With a chuckle, I shared, “I can imagine.”
Not to worry– my uncle and I certainly have our political differences, but we both love a good friendly debate. It’s important that we examine this cultural avoidance of discussing politics in professional settings. Does removing politics from professional settings really serve us? Or is it suffocating the democratic process
Allow me to explain why I do business differently than my successful multi-decade entrepreneur uncle. I’ll explain why politics belong in business, how my political activism shapes my business, and how taking a stand can benefit businesses.
But first, we need to address that…
Business is Already Political
I don’t know if you know this, but in the United States of America, corporations have legal personhood. That means they can give freely to political campaigns and candidates because, thanks to a conniving little Supreme Court case called Citizens United vs the Federal Election Commission, money is considered free speech.
Money is considered free speech.
Do you know what that means? That means if you have more money, your voice has more influence in government. So this gives enormous businesses the ability to leverage legislation, with no limits on contributions. See lobbyists.
It’s corrupt as hell because there are no limits. In this political landscape, it’s actually silly for you to say politics and business don’t mix. Honey, they’ve been mixing for all of American history.
Corporations will quietly play politicians like puppets while turning around and enforcing policies to keep employees from being political– to keep them subversive.
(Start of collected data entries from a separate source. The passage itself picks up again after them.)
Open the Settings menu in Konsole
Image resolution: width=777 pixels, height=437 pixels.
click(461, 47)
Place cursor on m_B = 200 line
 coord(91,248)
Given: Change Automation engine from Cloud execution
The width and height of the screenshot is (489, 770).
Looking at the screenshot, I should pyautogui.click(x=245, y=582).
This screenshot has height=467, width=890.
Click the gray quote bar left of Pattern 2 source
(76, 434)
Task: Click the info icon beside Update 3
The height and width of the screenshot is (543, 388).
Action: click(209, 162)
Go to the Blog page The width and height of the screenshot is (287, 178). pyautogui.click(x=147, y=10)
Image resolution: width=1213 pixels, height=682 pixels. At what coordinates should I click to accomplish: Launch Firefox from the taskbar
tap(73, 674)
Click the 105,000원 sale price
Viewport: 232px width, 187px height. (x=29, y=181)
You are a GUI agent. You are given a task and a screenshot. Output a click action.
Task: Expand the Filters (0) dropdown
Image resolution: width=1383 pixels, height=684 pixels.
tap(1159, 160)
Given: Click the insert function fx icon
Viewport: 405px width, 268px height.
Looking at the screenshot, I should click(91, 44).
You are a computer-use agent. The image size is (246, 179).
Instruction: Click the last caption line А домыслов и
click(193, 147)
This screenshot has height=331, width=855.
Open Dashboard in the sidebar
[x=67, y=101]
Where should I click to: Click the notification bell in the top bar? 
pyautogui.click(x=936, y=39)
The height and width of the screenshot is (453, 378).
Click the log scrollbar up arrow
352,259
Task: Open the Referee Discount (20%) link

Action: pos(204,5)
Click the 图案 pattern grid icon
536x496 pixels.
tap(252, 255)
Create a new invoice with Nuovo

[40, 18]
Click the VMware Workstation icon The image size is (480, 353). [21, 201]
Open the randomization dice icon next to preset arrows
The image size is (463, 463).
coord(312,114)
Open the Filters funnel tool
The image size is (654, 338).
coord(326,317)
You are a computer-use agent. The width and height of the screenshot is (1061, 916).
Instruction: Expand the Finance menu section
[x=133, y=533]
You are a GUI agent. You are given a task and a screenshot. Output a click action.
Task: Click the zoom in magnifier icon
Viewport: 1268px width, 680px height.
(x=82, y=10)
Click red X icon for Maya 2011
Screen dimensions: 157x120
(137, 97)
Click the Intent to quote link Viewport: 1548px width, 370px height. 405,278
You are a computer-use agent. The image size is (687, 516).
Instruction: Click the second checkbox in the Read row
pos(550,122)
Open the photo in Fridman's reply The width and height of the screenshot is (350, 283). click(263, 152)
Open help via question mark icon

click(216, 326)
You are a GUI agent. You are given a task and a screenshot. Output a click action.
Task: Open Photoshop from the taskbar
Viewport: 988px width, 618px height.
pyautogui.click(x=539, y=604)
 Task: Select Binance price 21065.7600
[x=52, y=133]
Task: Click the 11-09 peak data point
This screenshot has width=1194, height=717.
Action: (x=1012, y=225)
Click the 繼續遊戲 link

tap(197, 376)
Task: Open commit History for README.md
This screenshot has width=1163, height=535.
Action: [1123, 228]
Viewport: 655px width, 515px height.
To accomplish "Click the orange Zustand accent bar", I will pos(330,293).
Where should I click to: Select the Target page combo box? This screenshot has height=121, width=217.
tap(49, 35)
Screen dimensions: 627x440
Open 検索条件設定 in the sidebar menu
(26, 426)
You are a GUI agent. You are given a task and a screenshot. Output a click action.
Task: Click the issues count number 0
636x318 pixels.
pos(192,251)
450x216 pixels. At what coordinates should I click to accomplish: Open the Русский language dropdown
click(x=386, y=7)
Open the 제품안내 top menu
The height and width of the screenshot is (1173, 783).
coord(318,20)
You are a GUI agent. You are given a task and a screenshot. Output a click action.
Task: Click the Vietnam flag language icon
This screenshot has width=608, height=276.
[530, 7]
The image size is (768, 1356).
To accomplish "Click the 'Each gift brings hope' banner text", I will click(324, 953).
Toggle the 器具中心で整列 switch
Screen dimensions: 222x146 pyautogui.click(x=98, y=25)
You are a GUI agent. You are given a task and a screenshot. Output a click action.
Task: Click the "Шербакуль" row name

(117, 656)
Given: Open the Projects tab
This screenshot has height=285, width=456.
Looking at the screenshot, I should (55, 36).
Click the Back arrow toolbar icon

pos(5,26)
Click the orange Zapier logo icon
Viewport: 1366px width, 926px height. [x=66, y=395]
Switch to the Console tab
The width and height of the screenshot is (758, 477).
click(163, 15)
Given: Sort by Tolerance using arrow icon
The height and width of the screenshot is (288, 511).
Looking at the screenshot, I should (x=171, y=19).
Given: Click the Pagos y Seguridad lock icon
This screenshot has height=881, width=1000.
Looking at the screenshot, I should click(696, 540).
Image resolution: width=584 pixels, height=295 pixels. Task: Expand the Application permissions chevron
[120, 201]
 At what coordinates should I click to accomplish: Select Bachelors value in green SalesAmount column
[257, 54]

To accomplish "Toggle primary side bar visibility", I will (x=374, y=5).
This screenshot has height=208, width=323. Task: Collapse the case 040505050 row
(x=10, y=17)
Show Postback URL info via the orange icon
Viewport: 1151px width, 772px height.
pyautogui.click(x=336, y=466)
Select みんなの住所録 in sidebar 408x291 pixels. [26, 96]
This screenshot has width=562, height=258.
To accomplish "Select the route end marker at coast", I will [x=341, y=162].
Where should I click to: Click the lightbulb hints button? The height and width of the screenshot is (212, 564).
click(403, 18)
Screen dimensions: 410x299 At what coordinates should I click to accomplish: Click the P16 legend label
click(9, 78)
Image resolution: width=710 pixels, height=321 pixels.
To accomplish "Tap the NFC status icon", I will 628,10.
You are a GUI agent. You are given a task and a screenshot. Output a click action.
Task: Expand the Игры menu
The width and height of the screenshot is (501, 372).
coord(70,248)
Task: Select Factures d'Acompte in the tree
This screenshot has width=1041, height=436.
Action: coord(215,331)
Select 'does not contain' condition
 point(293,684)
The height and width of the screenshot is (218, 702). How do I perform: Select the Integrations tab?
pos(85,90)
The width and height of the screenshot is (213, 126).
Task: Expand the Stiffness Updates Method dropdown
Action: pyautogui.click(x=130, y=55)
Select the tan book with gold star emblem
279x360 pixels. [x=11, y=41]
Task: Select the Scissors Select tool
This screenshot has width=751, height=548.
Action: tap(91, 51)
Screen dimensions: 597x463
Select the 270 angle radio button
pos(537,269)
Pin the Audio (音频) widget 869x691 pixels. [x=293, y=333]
Small business owners take note of those corporate policies then don’t want to get political for fear of losing customers. Because when you don’t have the same wealth as corporations, you have to worry more about keeping your income source happy and not creating any reason to alienate customers.
This fear essentially diminishes any influence a small business may have because they remove their voice entirely from the marketplace of ideas.
Both Business & Politics Are Born in The Marketplace of Ideas
The marketplace of ideas is an idea derived from the works of the 17th-century philosopher John Milton but made popular in US Supreme Court cases throughout American history to defend freedom of expression. It posits that the truth will emerge from the competition of ideas in a free and transparent public discourse.
This, for me, is reason enough to be outspoken as a business. We believe in and (in theory) nurture a democratic society where the best and most truthful ideas rise to the top. Restricting political discussion in business also restricts the freedom to chose what we believe. It prevents us from pursuing truth in the most transparent, democratic way.
It’s the number one reason why I get political. We need to have these difficult and uncomfortable discussions to work through challenging political issues.
There is no way over, under, or around it; the only way is through.
Being Political is Smart Branding
When you brand a business, it’s all about unique value proposition and consistency. I work in the writing and marketing industry and there are plenty of people who do what I do. Many of them are also freelancers. But because I’m outspoken and opinionated, I’m branded much differently than my competitors.
I’m not just a writer who can help craft messages in your brand voice and connect with the right audience– I’m also a bold and well-connected international activist.
It’s a pretty memorable brand. It’s a very unique value proposition. And, boy, it’s easy to be consistent when my brand is just who I am.
So being political actually serves my business for the sake of branding. Lots of people can write, but not every skilled writer is brave enough to speak their minds about controversial matters so freely.
Quick Marketing Tip: Authenticity is key in branding– don’t try to brand your own business as something you’re not.
Being Political Qualifies the Right Clients
When I first started my business, I would take just about any client. In fact, my very first major client was a conservative Christian Ministry– basically the antithesis to my very being (LOL). But these folks were very kind and supportive when I was in need of work, and we sort of shared the trauma of both being screwed over by my former boss. Long story short, they hired his marketing company, he collected their payment, then he didn’t deliver the majority of what he promised. So they hired me independently to create content for their social media accounts for several months.
But as I started to pick up more client experiences, I realized I wanted to work with people who had similar political values– or who were at least supportive of what I had to say as an activist.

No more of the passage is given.